Sundance: A Wallflower’s Perspective

If the vast majority of Sundance entries failed to thrill, where does that leave the rest of us filmmakers?

Let's just say that the five days leading up to the film submission deadline for Sundance suck.

If you play the festival game like most indie filmmakers, this is the day that will make or break your chances at Nirvana. Nerves are fried. There's no sleep in the forecast, and the pain of the ticking clock beats picturing Rush Limbaugh and Bobby Jindal sharing an award and an onstage kiss.

Then, when you miraculously manage to miss the deadline because (a) your film isn't ready or (b) your film gets tied up in a morass of technical problems that make it not ready, you have to console yourself with weepy eyes, supportive friends and a bottle of wine, beer or meds. You'll be left to peep in on the festival from the sidelines (wherever you manage to roll out of bed).

This year I took a front row seat in Los Angeles, binoculars out, waiting to hear word that at the very least Sundance had shot an elixir of steroids into the indie film marketplace, leaving invigorated buyers — fresh out of the proverbial shower — rushing to take off their mittens again and again after every screening to make the big firm call that would trigger a release.
Apparently, the gloves came off for chapstick and cigarettes. Words like "not commercial," "slow," "pretentious," "mediocre" and "nothing to cheer about" peppered the daily blogs and bulletin boards chronicling dashed expectations for a bulk of the offerings.

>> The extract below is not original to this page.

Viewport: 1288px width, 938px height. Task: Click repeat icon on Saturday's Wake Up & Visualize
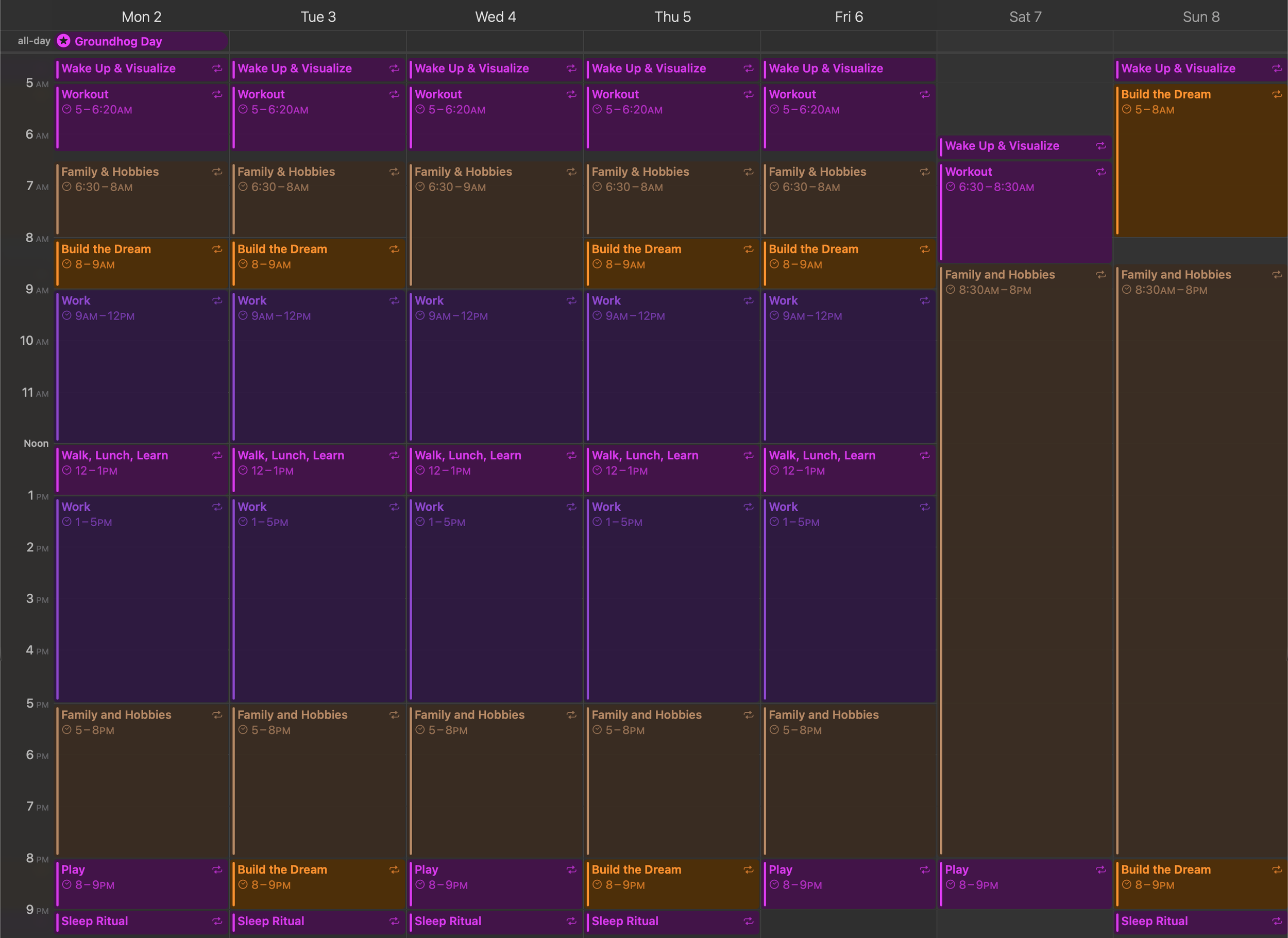click(x=1100, y=146)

So if the vast majority of Sundance entries failed to thrill, where does that leave the rest of us? And where does that leave a filmmaker whose film would have never satisfied the sin quotient of blood and vice that was apparently on abundant display at this year's festival?

What if I tell a prospective buyer that my film is likely everything the festival programmers didn't want? What if I mention that there are plenty of provocative characters in it, but no one gets killed or strips off their clothes? What if I note that there's no kinky sex, knifings or explosions?

For extra credit I could legitimately ask them to imagine the John Waters-hair-and-make-up-inspired characters populating the parallel universe storyline in my movie as my version of blue people. I could ask them to consider the lack of A-list star power as a nod to "Paranormal Activity" and to sum up the ensemble, character-driven cast as more than a curtsy to Woody Allen.
It's a cartwheel for the audiences. I could gamble big and mention the buzzword "microbudget" and add that it was shot on an SI-2K, the unsung camera that looks even better than the RED and did a slam dunk job of launching "Slumdog Millionaire" into the stratosphere.

Then again, spelling out the divide between us castaways and Sundance is dicey, at best. As "American Idol" is to the music business, Sundance is to the film business: it delivers all the latest, greatest, and freshest faces from its glittering wings. The filmmakers of this year's festival hits, like "Buried," "Holy Rollers," and "The Kids Are All Right," are clearly winners, as is everyone who can brand their artwork with the Sundance logo.
Everyone else, it appears, is on crutches and a defibrillator, limping along, restoring their drive (and crashed hard drives), lining up for a CGI facelift to make it through to the next submissions cycle. Or maybe something fishy really is going on in the minds of the snow-weary execs whose checkbooks have finally thawed. They pull them out with a twinkle in their eyes.
Something good, they're thinking, is on the other side.